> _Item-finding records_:
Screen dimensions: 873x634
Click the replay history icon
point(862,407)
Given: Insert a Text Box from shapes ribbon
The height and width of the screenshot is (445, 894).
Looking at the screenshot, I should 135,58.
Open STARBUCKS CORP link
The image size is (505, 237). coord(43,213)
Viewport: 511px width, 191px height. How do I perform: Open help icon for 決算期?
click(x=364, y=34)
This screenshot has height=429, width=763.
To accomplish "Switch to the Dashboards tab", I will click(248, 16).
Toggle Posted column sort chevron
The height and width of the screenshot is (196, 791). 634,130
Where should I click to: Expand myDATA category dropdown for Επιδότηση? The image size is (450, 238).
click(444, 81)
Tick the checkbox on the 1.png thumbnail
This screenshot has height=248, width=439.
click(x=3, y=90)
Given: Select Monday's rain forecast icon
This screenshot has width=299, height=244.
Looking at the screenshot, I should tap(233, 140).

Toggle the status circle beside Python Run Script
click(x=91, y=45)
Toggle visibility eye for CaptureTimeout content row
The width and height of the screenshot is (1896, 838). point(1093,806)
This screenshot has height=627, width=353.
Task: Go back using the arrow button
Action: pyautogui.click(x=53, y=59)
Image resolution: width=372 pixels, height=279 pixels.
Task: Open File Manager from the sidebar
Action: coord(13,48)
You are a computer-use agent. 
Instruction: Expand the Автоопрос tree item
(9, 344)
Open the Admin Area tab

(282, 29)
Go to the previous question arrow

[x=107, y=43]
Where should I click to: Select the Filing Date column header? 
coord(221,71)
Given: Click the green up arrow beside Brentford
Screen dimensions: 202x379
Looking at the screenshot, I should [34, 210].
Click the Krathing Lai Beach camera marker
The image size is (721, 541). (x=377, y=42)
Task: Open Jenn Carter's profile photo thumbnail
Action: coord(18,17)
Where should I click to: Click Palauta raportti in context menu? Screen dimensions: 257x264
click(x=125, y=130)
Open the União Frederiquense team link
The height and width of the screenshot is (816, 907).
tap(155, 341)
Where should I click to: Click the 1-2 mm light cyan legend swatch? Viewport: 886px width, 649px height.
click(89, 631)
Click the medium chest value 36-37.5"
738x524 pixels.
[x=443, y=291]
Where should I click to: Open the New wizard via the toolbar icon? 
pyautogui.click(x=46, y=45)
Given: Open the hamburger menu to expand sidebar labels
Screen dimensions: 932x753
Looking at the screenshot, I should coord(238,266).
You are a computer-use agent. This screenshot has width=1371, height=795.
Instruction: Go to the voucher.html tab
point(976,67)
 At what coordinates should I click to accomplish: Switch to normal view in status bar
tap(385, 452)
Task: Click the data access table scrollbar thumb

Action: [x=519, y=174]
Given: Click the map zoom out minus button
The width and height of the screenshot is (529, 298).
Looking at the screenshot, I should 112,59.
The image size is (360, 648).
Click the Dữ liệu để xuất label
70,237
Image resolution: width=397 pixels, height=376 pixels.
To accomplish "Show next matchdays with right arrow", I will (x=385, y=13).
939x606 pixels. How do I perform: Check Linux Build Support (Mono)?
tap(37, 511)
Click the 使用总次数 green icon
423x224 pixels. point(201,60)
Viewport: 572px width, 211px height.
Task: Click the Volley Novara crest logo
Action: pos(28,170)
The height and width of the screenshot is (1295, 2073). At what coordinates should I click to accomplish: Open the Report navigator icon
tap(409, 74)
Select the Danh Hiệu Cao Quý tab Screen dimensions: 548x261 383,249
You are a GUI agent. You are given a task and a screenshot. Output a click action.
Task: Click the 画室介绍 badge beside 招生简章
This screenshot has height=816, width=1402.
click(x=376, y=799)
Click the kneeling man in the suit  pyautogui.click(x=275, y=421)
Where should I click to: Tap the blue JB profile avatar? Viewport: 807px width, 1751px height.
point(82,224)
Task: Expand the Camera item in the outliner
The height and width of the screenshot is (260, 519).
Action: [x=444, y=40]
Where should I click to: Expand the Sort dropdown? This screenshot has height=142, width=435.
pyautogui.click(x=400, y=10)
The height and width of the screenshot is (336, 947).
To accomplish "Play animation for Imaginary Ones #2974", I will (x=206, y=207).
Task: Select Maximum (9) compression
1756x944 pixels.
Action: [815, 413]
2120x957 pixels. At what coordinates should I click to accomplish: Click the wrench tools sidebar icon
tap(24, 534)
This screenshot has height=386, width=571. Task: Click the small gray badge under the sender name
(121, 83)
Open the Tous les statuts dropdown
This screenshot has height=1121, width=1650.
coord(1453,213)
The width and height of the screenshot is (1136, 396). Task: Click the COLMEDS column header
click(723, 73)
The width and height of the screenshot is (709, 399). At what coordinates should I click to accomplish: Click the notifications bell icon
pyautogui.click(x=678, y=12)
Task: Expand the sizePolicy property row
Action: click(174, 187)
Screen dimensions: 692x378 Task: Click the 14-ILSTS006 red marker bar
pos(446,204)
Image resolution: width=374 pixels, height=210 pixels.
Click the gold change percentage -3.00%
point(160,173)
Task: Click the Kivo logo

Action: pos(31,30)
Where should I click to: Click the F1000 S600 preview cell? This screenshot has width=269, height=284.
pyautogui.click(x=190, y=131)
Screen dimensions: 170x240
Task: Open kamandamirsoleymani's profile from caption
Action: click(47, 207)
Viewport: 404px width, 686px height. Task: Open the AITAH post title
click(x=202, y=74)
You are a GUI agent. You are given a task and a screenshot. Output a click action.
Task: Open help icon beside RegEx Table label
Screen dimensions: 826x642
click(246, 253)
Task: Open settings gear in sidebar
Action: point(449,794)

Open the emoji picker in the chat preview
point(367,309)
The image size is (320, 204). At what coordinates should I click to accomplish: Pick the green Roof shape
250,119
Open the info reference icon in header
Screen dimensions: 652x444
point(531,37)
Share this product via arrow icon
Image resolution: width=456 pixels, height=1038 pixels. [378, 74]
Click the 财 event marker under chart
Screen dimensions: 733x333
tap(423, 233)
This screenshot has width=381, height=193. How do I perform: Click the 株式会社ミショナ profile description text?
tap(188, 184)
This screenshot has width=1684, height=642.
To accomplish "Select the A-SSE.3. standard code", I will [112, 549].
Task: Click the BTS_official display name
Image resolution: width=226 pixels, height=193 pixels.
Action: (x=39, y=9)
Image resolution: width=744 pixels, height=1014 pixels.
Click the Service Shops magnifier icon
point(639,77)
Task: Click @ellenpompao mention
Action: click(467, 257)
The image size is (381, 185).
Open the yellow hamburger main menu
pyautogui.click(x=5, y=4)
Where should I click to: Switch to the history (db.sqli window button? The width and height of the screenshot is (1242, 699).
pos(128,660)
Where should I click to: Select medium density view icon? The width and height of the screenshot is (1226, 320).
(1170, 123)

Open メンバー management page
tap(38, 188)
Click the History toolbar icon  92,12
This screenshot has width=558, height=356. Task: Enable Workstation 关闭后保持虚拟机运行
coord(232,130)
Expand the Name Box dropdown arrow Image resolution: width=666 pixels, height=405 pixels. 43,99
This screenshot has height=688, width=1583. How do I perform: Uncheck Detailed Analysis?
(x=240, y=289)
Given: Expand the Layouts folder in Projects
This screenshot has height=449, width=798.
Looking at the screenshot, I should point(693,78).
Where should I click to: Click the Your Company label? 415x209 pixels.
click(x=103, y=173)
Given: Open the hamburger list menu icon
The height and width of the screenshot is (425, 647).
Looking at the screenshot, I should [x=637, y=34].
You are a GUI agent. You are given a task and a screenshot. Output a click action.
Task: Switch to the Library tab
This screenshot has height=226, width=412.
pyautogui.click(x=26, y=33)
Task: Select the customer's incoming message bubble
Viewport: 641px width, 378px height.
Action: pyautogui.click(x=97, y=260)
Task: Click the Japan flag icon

> _Short task_:
Convert every line of the records above into a Markdown table with the columns Row and Line, skipping blank lines. Put a running row number under Row and the line itself under Line.

> _Right answer_:
| Row | Line |
|---|---|
| 1 | Screen dimensions: 873x634 |
| 2 | Click the replay history icon |
| 3 | point(862,407) |
| 4 | Given: Insert a Text Box from shapes ribbon |
| 5 | The height and width of the screenshot is (445, 894). |
| 6 | Looking at the screenshot, I should 135,58. |
| 7 | Open STARBUCKS CORP link |
| 8 | The image size is (505, 237). coord(43,213) |
| 9 | Viewport: 511px width, 191px height. How do I perform: Open help icon for 決算期? |
| 10 | click(x=364, y=34) |
| 11 | This screenshot has height=429, width=763. |
| 12 | To accomplish "Switch to the Dashboards tab", I will click(248, 16). |
| 13 | Toggle Posted column sort chevron |
| 14 | The height and width of the screenshot is (196, 791). 634,130 |
| 15 | Where should I click to: Expand myDATA category dropdown for Επιδότηση? The image size is (450, 238). |
| 16 | click(444, 81) |
| 17 | Tick the checkbox on the 1.png thumbnail |
| 18 | This screenshot has height=248, width=439. |
| 19 | click(x=3, y=90) |
| 20 | Given: Select Monday's rain forecast icon |
| 21 | This screenshot has width=299, height=244. |
| 22 | Looking at the screenshot, I should tap(233, 140). |
| 23 | Toggle the status circle beside Python Run Script |
| 24 | click(x=91, y=45) |
| 25 | Toggle visibility eye for CaptureTimeout content row |
| 26 | The width and height of the screenshot is (1896, 838). point(1093,806) |
| 27 | This screenshot has height=627, width=353. |
| 28 | Task: Go back using the arrow button |
| 29 | Action: pyautogui.click(x=53, y=59) |
| 30 | Image resolution: width=372 pixels, height=279 pixels. |
| 31 | Task: Open File Manager from the sidebar |
| 32 | Action: coord(13,48) |
| 33 | You are a computer-use agent.  |
| 34 | Instruction: Expand the Автоопрос tree item |
| 35 | (9, 344) |
| 36 | Open the Admin Area tab |
| 37 | (282, 29) |
| 38 | Go to the previous question arrow |
| 39 | [x=107, y=43] |
| 40 | Where should I click to: Select the Filing Date column header?  |
| 41 | coord(221,71) |
| 42 | Given: Click the green up arrow beside Brentford |
| 43 | Screen dimensions: 202x379 |
| 44 | Looking at the screenshot, I should [34, 210]. |
| 45 | Click the Krathing Lai Beach camera marker |
| 46 | The image size is (721, 541). (x=377, y=42) |
| 47 | Task: Open Jenn Carter's profile photo thumbnail |
| 48 | Action: coord(18,17) |
| 49 | Where should I click to: Click Palauta raportti in context menu? Screen dimensions: 257x264 |
| 50 | click(x=125, y=130) |
| 51 | Open the União Frederiquense team link |
| 52 | The height and width of the screenshot is (816, 907). |
| 53 | tap(155, 341) |
| 54 | Where should I click to: Click the 1-2 mm light cyan legend swatch? Viewport: 886px width, 649px height. |
| 55 | click(89, 631) |
| 56 | Click the medium chest value 36-37.5" |
| 57 | 738x524 pixels. |
| 58 | [x=443, y=291] |
| 59 | Where should I click to: Open the New wizard via the toolbar icon?  |
| 60 | pyautogui.click(x=46, y=45) |
| 61 | Given: Open the hamburger menu to expand sidebar labels |
| 62 | Screen dimensions: 932x753 |
| 63 | Looking at the screenshot, I should coord(238,266). |
| 64 | You are a computer-use agent. This screenshot has width=1371, height=795. |
| 65 | Instruction: Go to the voucher.html tab |
| 66 | point(976,67) |
| 67 |  At what coordinates should I click to accomplish: Switch to normal view in status bar |
| 68 | tap(385, 452) |
| 69 | Task: Click the data access table scrollbar thumb |
| 70 | Action: [x=519, y=174] |
| 71 | Given: Click the map zoom out minus button |
| 72 | The width and height of the screenshot is (529, 298). |
| 73 | Looking at the screenshot, I should 112,59. |
| 74 | The image size is (360, 648). |
| 75 | Click the Dữ liệu để xuất label |
| 76 | 70,237 |
| 77 | Image resolution: width=397 pixels, height=376 pixels. |
| 78 | To accomplish "Show next matchdays with right arrow", I will (x=385, y=13). |
| 79 | 939x606 pixels. How do I perform: Check Linux Build Support (Mono)? |
| 80 | tap(37, 511) |
| 81 | Click the 使用总次数 green icon |
| 82 | 423x224 pixels. point(201,60) |
| 83 | Viewport: 572px width, 211px height. |
| 84 | Task: Click the Volley Novara crest logo |
| 85 | Action: pos(28,170) |
| 86 | The height and width of the screenshot is (1295, 2073). At what coordinates should I click to accomplish: Open the Report navigator icon |
| 87 | tap(409, 74) |
| 88 | Select the Danh Hiệu Cao Quý tab Screen dimensions: 548x261 383,249 |
| 89 | You are a GUI agent. You are given a task and a screenshot. Output a click action. |
| 90 | Task: Click the 画室介绍 badge beside 招生简章 |
| 91 | This screenshot has height=816, width=1402. |
| 92 | click(x=376, y=799) |
| 93 | Click the kneeling man in the suit  pyautogui.click(x=275, y=421) |
| 94 | Where should I click to: Tap the blue JB profile avatar? Viewport: 807px width, 1751px height. |
| 95 | point(82,224) |
| 96 | Task: Expand the Camera item in the outliner |
| 97 | The height and width of the screenshot is (260, 519). |
| 98 | Action: [x=444, y=40] |
| 99 | Where should I click to: Expand the Sort dropdown? This screenshot has height=142, width=435. |
| 100 | pyautogui.click(x=400, y=10) |
| 101 | The height and width of the screenshot is (336, 947). |
| 102 | To accomplish "Play animation for Imaginary Ones #2974", I will (x=206, y=207). |
| 103 | Task: Select Maximum (9) compression |
| 104 | 1756x944 pixels. |
| 105 | Action: [815, 413] |
| 106 | 2120x957 pixels. At what coordinates should I click to accomplish: Click the wrench tools sidebar icon |
| 107 | tap(24, 534) |
| 108 | This screenshot has height=386, width=571. Task: Click the small gray badge under the sender name |
| 109 | (121, 83) |
| 110 | Open the Tous les statuts dropdown |
| 111 | This screenshot has height=1121, width=1650. |
| 112 | coord(1453,213) |
| 113 | The width and height of the screenshot is (1136, 396). Task: Click the COLMEDS column header |
| 114 | click(723, 73) |
| 115 | The width and height of the screenshot is (709, 399). At what coordinates should I click to accomplish: Click the notifications bell icon |
| 116 | pyautogui.click(x=678, y=12) |
| 117 | Task: Expand the sizePolicy property row |
| 118 | Action: click(174, 187) |
| 119 | Screen dimensions: 692x378 Task: Click the 14-ILSTS006 red marker bar |
| 120 | pos(446,204) |
| 121 | Image resolution: width=374 pixels, height=210 pixels. |
| 122 | Click the gold change percentage -3.00% |
| 123 | point(160,173) |
| 124 | Task: Click the Kivo logo |
| 125 | Action: pos(31,30) |
| 126 | Where should I click to: Click the F1000 S600 preview cell? This screenshot has width=269, height=284. |
| 127 | pyautogui.click(x=190, y=131) |
| 128 | Screen dimensions: 170x240 |
| 129 | Task: Open kamandamirsoleymani's profile from caption |
| 130 | Action: click(47, 207) |
| 131 | Viewport: 404px width, 686px height. Task: Open the AITAH post title |
| 132 | click(x=202, y=74) |
| 133 | You are a GUI agent. You are given a task and a screenshot. Output a click action. |
| 134 | Task: Open help icon beside RegEx Table label |
| 135 | Screen dimensions: 826x642 |
| 136 | click(246, 253) |
| 137 | Task: Open settings gear in sidebar |
| 138 | Action: point(449,794) |
| 139 | Open the emoji picker in the chat preview |
| 140 | point(367,309) |
| 141 | The image size is (320, 204). At what coordinates should I click to accomplish: Pick the green Roof shape |
| 142 | 250,119 |
| 143 | Open the info reference icon in header |
| 144 | Screen dimensions: 652x444 |
| 145 | point(531,37) |
| 146 | Share this product via arrow icon |
| 147 | Image resolution: width=456 pixels, height=1038 pixels. [378, 74] |
| 148 | Click the 财 event marker under chart |
| 149 | Screen dimensions: 733x333 |
| 150 | tap(423, 233) |
| 151 | This screenshot has width=381, height=193. How do I perform: Click the 株式会社ミショナ profile description text? |
| 152 | tap(188, 184) |
| 153 | This screenshot has width=1684, height=642. |
| 154 | To accomplish "Select the A-SSE.3. standard code", I will [112, 549]. |
| 155 | Task: Click the BTS_official display name |
| 156 | Image resolution: width=226 pixels, height=193 pixels. |
| 157 | Action: (x=39, y=9) |
| 158 | Image resolution: width=744 pixels, height=1014 pixels. |
| 159 | Click the Service Shops magnifier icon |
| 160 | point(639,77) |
| 161 | Task: Click @ellenpompao mention |
| 162 | Action: click(467, 257) |
| 163 | The image size is (381, 185). |
| 164 | Open the yellow hamburger main menu |
| 165 | pyautogui.click(x=5, y=4) |
| 166 | Where should I click to: Switch to the history (db.sqli window button? The width and height of the screenshot is (1242, 699). |
| 167 | pos(128,660) |
| 168 | Where should I click to: Select medium density view icon? The width and height of the screenshot is (1226, 320). |
| 169 | (1170, 123) |
| 170 | Open メンバー management page |
| 171 | tap(38, 188) |
| 172 | Click the History toolbar icon  92,12 |
| 173 | This screenshot has width=558, height=356. Task: Enable Workstation 关闭后保持虚拟机运行 |
| 174 | coord(232,130) |
| 175 | Expand the Name Box dropdown arrow Image resolution: width=666 pixels, height=405 pixels. 43,99 |
| 176 | This screenshot has height=688, width=1583. How do I perform: Uncheck Detailed Analysis? |
| 177 | (x=240, y=289) |
| 178 | Given: Expand the Layouts folder in Projects |
| 179 | This screenshot has height=449, width=798. |
| 180 | Looking at the screenshot, I should point(693,78). |
| 181 | Where should I click to: Click the Your Company label? 415x209 pixels. |
| 182 | click(x=103, y=173) |
| 183 | Given: Open the hamburger list menu icon |
| 184 | The height and width of the screenshot is (425, 647). |
| 185 | Looking at the screenshot, I should [x=637, y=34]. |
| 186 | You are a GUI agent. You are given a task and a screenshot. Output a click action. |
| 187 | Task: Switch to the Library tab |
| 188 | This screenshot has height=226, width=412. |
| 189 | pyautogui.click(x=26, y=33) |
| 190 | Task: Select the customer's incoming message bubble |
| 191 | Viewport: 641px width, 378px height. |
| 192 | Action: pyautogui.click(x=97, y=260) |
| 193 | Task: Click the Japan flag icon |